Not only would this be a strained approach for most students at such a school,
but it would detract from the number one goal of trade schools: providing
students with skills that can immediately secure a job. As mentioned earlier,
generalists are more difficult to hire... giving a solid credential indicating
that someone has base level design skills is much easier for the graduate to
sell than "Sure, I can do design a fabric for you. Then I can market it and
set up logistical channels to get worldwide distribution and ... all based on
my time at X university!"

------
sudont
This is essential, I've seen way too many designers who couldn't understand
the dynamic medium they were designing for (web or desktop), and far more
developers who either forewent UX completely, or micro-managed the designer
into irrelevance.

There are broad-area programs out there, however they're generally lacking in
any functional depth. I graduated in a "marketing communications" program that
spanned design, business, marketing and web development. Unfortunately, coming
from a semi-autodidactic background I found it to be truly superficial. It was
painful to know the proper way to build a site, versus the default dreamweaver
snippets taught. The same for design, and I can only assume the business
component too. However, the upside is still important: flexibility in approach
and thinking, meaning graduates won't think to fix a solution in the only way
they were trained (nee: "when all you have is a hammer, everything looks like
a nail.)

Blank's recommendation of both broad-area and foundation is better, and could
be seen to stem from the "a-words" around here: art school.

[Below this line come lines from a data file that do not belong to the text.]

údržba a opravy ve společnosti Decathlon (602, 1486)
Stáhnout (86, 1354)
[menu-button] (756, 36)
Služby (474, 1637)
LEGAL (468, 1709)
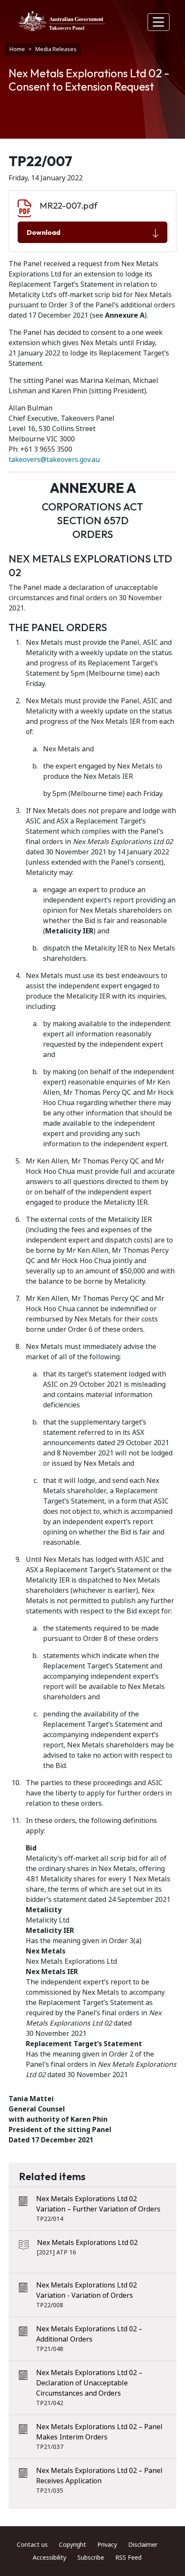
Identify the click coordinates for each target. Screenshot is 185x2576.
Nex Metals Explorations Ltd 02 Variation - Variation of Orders (86, 2290)
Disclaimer (142, 2544)
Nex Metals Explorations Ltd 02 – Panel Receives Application (99, 2476)
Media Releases (56, 49)
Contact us (32, 2544)
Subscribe (90, 2557)
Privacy (107, 2544)
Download (43, 232)
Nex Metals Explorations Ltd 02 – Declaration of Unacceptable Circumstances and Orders (89, 2383)
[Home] (61, 21)
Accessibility (49, 2557)
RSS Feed (128, 2557)
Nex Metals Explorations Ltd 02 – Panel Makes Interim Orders (99, 2432)
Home (17, 49)
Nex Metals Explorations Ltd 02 (87, 2243)
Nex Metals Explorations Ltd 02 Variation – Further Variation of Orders (98, 2204)
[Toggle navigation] (159, 22)
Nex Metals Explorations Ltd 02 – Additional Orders (89, 2334)
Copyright (72, 2544)
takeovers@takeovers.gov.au (54, 460)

The broad-area art
degree requires the student to learn both a core discipline, along with a wide
variety of other art areas.

------
TGJ
Just moments ago I finished studying for a quiz on Wednesday over jellyfish
and earthworms. I'm trying to figure out why I need to be able to dissect and
name parts of small and microscopic organisms instead of writing my report for
my Environmental Techniques class. One of the few classes that I actually feel
will prepare me for my future career because of the experience I will gain in
writing scientific reports vs. essays. I will have also spent time using field
equipment that I will most certainly use again in just a few years. I feel
that only 10 out of the 25 classes I have to take will directly help my coming
career but there is no other way for what I want to do.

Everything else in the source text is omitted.